Expanded Chemistry and Proton Conductivity in Vanadium-Substituted Variants of γ‑Ba₄Nb₂O₉

We have substantially expanded the chemical phase space of the hitherto unique γ-Ba₄Nb₂O₉ type structure by designing and synthesizing stoichiometric ordered analogues γ-Ba₄V_1/3Ta_5/3O₉ and γ-Ba₄V_1/3Nb_5/3O₉ and exploring the solid-solution series γ-Ba₄V_xTa_2–xO₉ and γ-Ba₄V_xNb_2–xO₉. Undoped Ba₄Ta₂O₉ forms a 6H-perovskite type phase, but with sufficient V doping the γ-type phase is thermodynamically preferred and possibly more stable than γ-Ba₄Nb₂O₉, forming at a 200 °C lower synthesis temperature. This is explained by the fact that Nb⁵⁺ ions in γ-Ba₄Nb₂O₉ simultaneously occupy 4-, 5-, and 6-coordinate sites in the oxide sublattice, which is less stable than allowing smaller V⁵⁺ to occupy the former two and larger Ta⁵⁺ to occupy the latter. The x = 1/3 phase γ-Ba₄V_1/3Ta_5/3O₉ shows greatly improved ionic conduction compared to the x = 0 phase 6H-Ba₄Ta₂O₉. We characterized the structures of the new phases using a combination of X-ray and neutron powder diffraction.

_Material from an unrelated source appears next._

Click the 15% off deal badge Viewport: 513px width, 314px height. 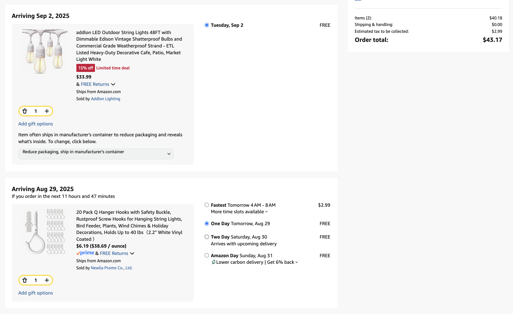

All compositions hydrate rapidly and extensively (up to 1/3 H₂O per formula unit) in ambient conditions, like the parent γ-Ba₄Nb₂O₉ phase. At lower temperatures, the ionic conduction is predominately protonic, while at higher temperatures it is likely other charge carriers make increasing contributions.